**PROBLEM:**
In the entries that follow, the lines from the one with "This screenshot has height=1364, width=1241." through the one with "You are a computer-use" are the ones to write out, exactly and with both ends included. Nothing else should appear.
◇ ◇ ◇ ◇ ◇ ◇ ◇
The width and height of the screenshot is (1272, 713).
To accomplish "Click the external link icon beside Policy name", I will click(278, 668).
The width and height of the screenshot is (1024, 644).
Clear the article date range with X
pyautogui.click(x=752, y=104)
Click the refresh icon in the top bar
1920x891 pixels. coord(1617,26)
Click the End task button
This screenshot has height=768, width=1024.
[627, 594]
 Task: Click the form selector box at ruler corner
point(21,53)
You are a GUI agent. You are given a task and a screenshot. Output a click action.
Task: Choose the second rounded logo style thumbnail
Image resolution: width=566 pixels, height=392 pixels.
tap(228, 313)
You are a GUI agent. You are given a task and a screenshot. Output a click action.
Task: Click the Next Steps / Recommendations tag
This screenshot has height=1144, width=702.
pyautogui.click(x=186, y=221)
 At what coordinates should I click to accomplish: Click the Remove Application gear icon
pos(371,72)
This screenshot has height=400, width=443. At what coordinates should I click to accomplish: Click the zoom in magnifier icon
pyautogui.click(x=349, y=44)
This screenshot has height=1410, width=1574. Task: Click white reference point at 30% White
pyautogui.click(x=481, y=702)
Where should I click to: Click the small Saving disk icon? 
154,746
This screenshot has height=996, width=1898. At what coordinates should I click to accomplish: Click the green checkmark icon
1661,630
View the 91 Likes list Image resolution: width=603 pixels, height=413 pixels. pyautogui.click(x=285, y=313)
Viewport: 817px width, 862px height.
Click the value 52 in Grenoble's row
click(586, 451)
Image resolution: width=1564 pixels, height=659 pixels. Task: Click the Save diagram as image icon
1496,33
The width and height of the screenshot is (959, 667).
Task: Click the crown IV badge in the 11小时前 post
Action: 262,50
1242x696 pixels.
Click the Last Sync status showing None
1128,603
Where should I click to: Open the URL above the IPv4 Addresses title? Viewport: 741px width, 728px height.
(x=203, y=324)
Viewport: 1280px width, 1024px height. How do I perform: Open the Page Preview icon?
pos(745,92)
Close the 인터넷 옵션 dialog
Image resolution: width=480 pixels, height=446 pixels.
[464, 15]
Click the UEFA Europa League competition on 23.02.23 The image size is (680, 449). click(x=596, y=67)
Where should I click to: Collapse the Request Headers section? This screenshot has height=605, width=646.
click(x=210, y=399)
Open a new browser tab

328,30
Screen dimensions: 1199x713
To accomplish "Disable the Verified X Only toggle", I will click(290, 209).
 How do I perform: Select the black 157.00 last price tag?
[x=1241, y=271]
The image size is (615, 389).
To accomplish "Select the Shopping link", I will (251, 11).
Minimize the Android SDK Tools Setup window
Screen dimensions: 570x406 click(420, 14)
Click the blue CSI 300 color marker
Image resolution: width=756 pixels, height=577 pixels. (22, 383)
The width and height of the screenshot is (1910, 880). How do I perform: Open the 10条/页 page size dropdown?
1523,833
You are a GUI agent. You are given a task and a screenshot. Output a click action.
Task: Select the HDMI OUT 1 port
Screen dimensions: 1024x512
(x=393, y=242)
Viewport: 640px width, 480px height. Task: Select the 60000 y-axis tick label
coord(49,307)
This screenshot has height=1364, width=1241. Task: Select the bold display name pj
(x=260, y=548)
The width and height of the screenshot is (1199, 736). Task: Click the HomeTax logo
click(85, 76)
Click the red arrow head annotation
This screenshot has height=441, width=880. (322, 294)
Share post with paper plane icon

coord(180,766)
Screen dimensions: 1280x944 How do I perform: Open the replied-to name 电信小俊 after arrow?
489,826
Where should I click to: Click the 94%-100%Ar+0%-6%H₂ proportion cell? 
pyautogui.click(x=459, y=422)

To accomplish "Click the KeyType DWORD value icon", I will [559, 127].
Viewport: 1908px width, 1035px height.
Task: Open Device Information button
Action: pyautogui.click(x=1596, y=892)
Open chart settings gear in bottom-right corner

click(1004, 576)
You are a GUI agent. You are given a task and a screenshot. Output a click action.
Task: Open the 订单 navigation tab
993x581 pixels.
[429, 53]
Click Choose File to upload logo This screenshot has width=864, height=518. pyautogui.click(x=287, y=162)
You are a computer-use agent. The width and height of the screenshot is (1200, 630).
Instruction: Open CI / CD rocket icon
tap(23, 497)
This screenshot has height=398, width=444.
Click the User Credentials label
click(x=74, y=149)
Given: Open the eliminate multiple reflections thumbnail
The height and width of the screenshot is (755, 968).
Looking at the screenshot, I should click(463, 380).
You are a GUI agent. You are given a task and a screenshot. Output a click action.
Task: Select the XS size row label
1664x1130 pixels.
◇ ◇ ◇ ◇ ◇ ◇ ◇
**ANSWER AREA:**
This screenshot has height=1364, width=1241. Task: Select the bold display name pj
(x=260, y=548)
The width and height of the screenshot is (1199, 736). Task: Click the HomeTax logo
click(85, 76)
Click the red arrow head annotation
This screenshot has height=441, width=880. (322, 294)
Share post with paper plane icon

coord(180,766)
Screen dimensions: 1280x944 How do I perform: Open the replied-to name 电信小俊 after arrow?
489,826
Where should I click to: Click the 94%-100%Ar+0%-6%H₂ proportion cell? 
pyautogui.click(x=459, y=422)

To accomplish "Click the KeyType DWORD value icon", I will [559, 127].
Viewport: 1908px width, 1035px height.
Task: Open Device Information button
Action: pyautogui.click(x=1596, y=892)
Open chart settings gear in bottom-right corner

click(1004, 576)
You are a GUI agent. You are given a task and a screenshot. Output a click action.
Task: Open the 订单 navigation tab
993x581 pixels.
[429, 53]
Click Choose File to upload logo This screenshot has width=864, height=518. pyautogui.click(x=287, y=162)
You are a computer-use agent. The width and height of the screenshot is (1200, 630).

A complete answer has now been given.